Die Fraktion BÜNDNIS 90/DIE GRÜNEN hat ein Gesetz zur Stärkung des sozialen Mietrechts eingebracht.
Betrifft dich das?
Direkt betroffen
- Ja, wenn du Mieterin oder Mieter in einem Gebiet mit angespanntem Wohnungsmarkt bist.
- Ja, wenn du Vermieterin oder Vermieter von möblierten Wohnungen bist.
Indirekt betroffen
- Ja, wenn du in der Immobilienwirtschaft tätig bist, da sich die Regelungen für Neubauten ändern könnten.
Gesellschaftliches Interesse
- Ja, wenn dich die Entwicklung der Mietpreise in städtischen Gebieten interessiert.
- Ja, wenn du dich für den Schutz von Mieterrechten einsetzt.
Ziel des Vorhabens
Hierzu liegen im verfügbaren Material keine Angaben vor.
Was ändert sich konkret?
Was ändert sich?
Aktuelle Situation
Die Mietpreisbremse ist befristet und kann durch Möblierungszuschläge oder vorübergehenden Gebrauch umgangen werden.
Geplant ist
Die Mietpreisbremse wird entfristet, Möblierungszuschläge werden reguliert, und Ausnahmen für vorübergehenden Gebrauch in angespannten Märkten fallen weg.
Beispiel: In einem angespannten Mietmarkt kann ein Vermieter nicht mehr die Mietpreisbremse durch Möblierungszuschläge umgehen.
Was ändert sich?
Aktuelle Situation
Bei Verstößen gegen die Mietpreisbremse gilt die maximal zulässige Miete als vereinbart.
Geplant ist
Bei Verstößen gegen die Mietpreisbremse gilt zukünftig die ortsübliche Vergleichsmiete als vereinbart.
Beispiel: Wenn ein Vermieter die Mietpreisbremse überschreitet, wird die Miete auf das Niveau der ortsüblichen Vergleichsmiete gesenkt.
Was ändert sich?
Aktuelle Situation
Die Schonfristzahlung gilt nicht bei ordentlichen Kündigungen.
Geplant ist
Die Schonfristzahlung wird auf ordentliche Kündigungen ausgeweitet.
Beispiel: Ein Mieter kann eine ordentliche Kündigung durch Nachzahlung innerhalb der Schonfrist abwenden.

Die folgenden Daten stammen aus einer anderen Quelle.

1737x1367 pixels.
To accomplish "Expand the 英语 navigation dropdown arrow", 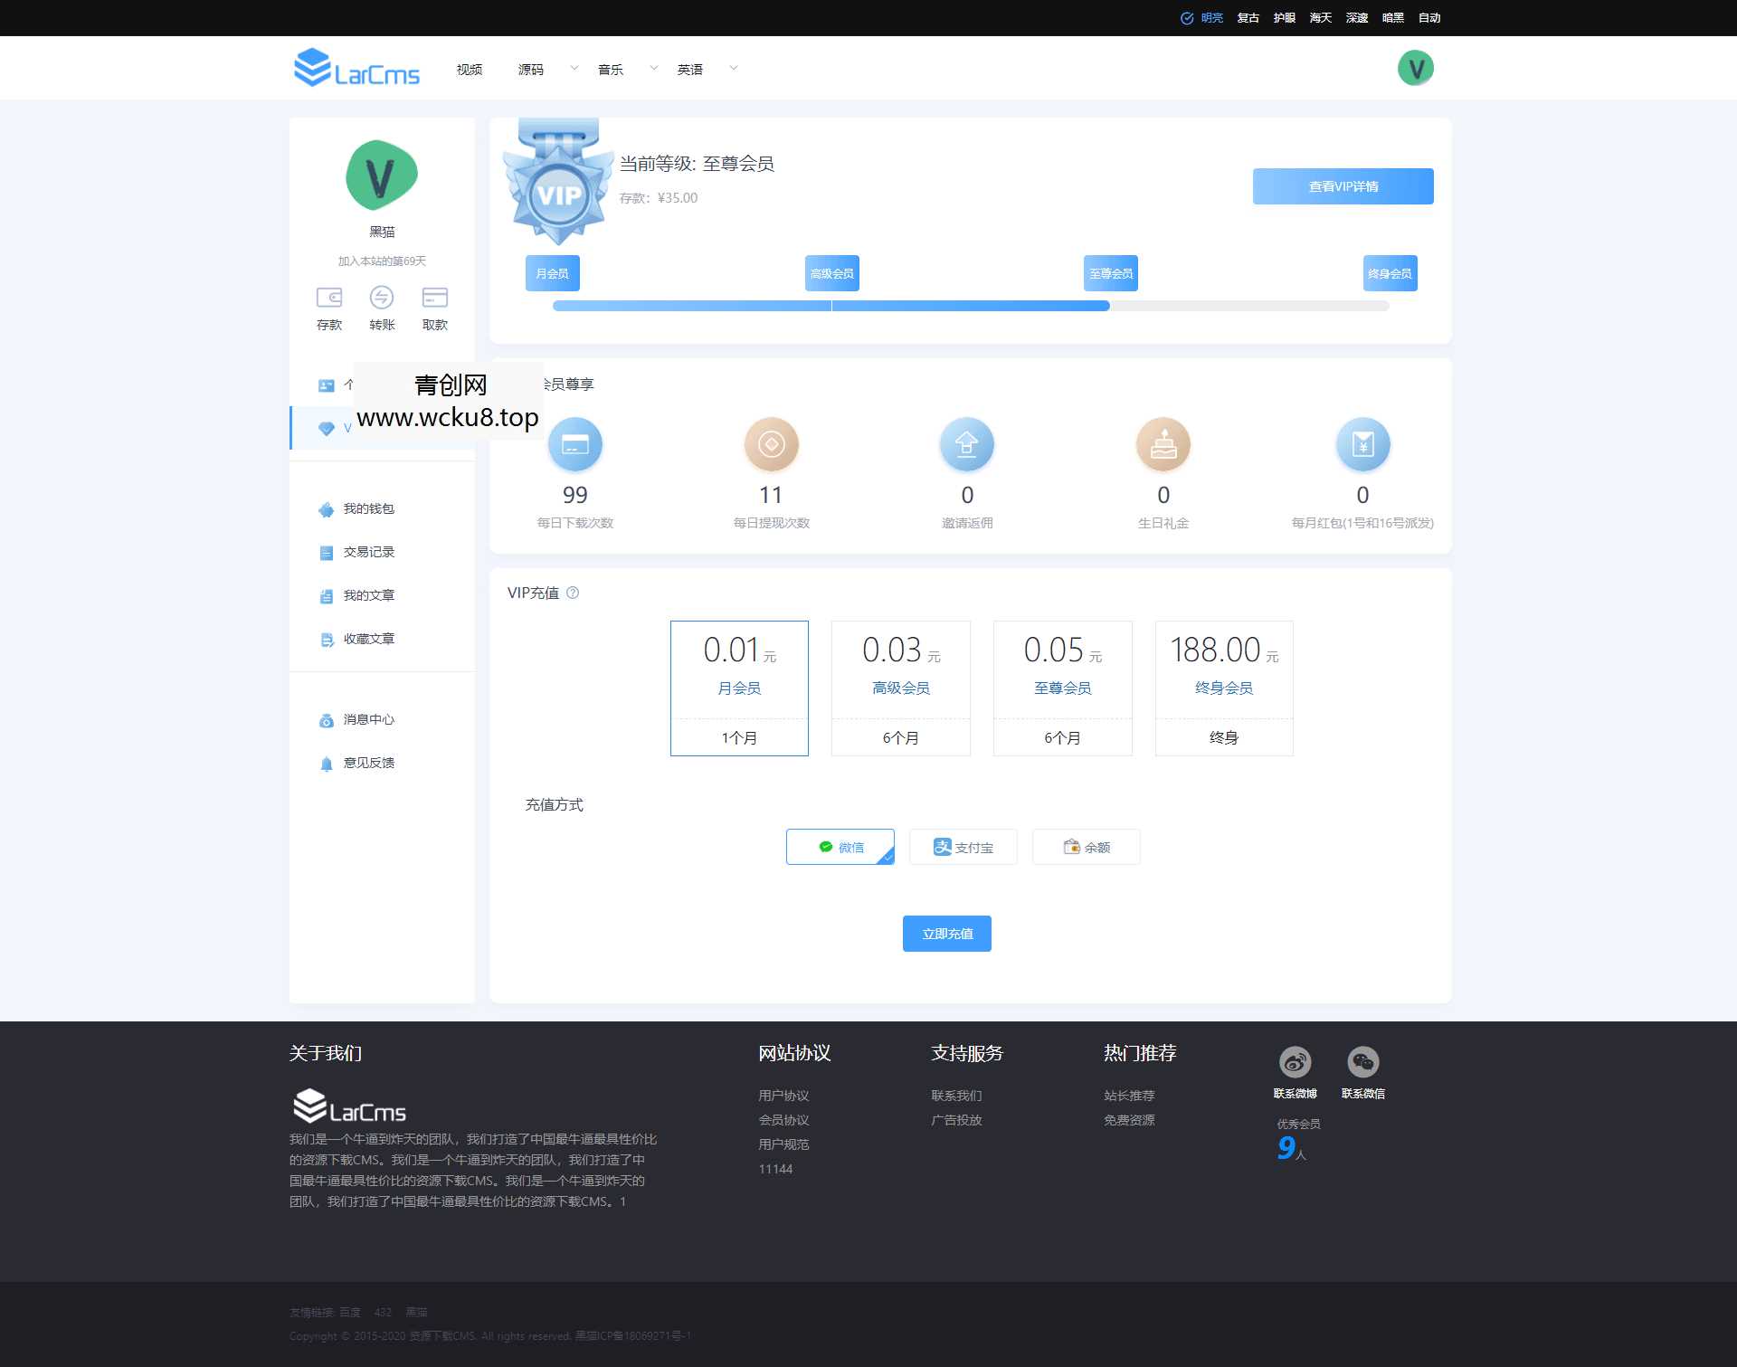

Auswirkungen auf bestehende Abläufe
Bisher: Die Mietpreisbremse ist zeitlich befristet und kann durch bestimmte Ausnahmen umgangen werden.
Neu: Die Mietpreisbremse wird dauerhaft eingeführt, und Ausnahmen werden eingeschränkt.
In der Praxis: Mieterinnen und Mieter in angespannten Märkten könnten besser vor überhöhten Mieten geschützt sein.
Bisher: Verstöße gegen die Mietpreisbremse führen zur maximal zulässigen Miete.
Neu: Verstöße führen zur ortsüblichen Vergleichsmiete.
In der Praxis: Mieterinnen und Mieter könnten bei Verstößen gegen die Mietpreisbremse niedrigere Mietkosten haben.
Bisher: Schonfristzahlungen sind nur bei fristlosen Kündigungen möglich.
Neu: Schonfristzahlungen gelten auch bei ordentlichen Kündigungen.
In der Praxis: Mieterinnen und Mieter haben mehr Möglichkeiten, eine Kündigung durch Nachzahlung abzuwenden.
Mögliche Folgen
- Durch die Entfristung der Mietpreisbremse könnten Mieterinnen und Mieter langfristig vor steigenden Mieten geschützt werden.
- Die Regulierung von Möblierungszuschlägen könnte die Umgehung der Mietpreisbremse erschweren.
- Die Ausweitung der Schonfristzahlung könnte Mieterinnen und Mietern mehr Sicherheit bei Zahlungsschwierigkeiten bieten.
Zu beachten
- Vermieterinnen und Vermieter müssten sich auf strengere Regelungen bei der Mietpreisgestaltung einstellen.
- Die Umsetzung der neuen Regelungen könnte zusätzlichen Verwaltungsaufwand für Vermieterinnen und Vermieter bedeuten.
Offene Fragen
- Wie wird die ortsübliche Vergleichsmiete konkret berechnet?
- Welche Übergangsfristen sind für die neuen Regelungen vorgesehen?
Warum reden viele darüber?
- Das Thema erhält Aufmerksamkeit, weil es die Mietpreisentwicklung in städtischen Gebieten und den Schutz von Mieterrechten betrifft.
- In der öffentlichen Debatte wird erörtert, wie der Wohnungsmarkt reguliert werden kann, um bezahlbaren Wohnraum zu sichern.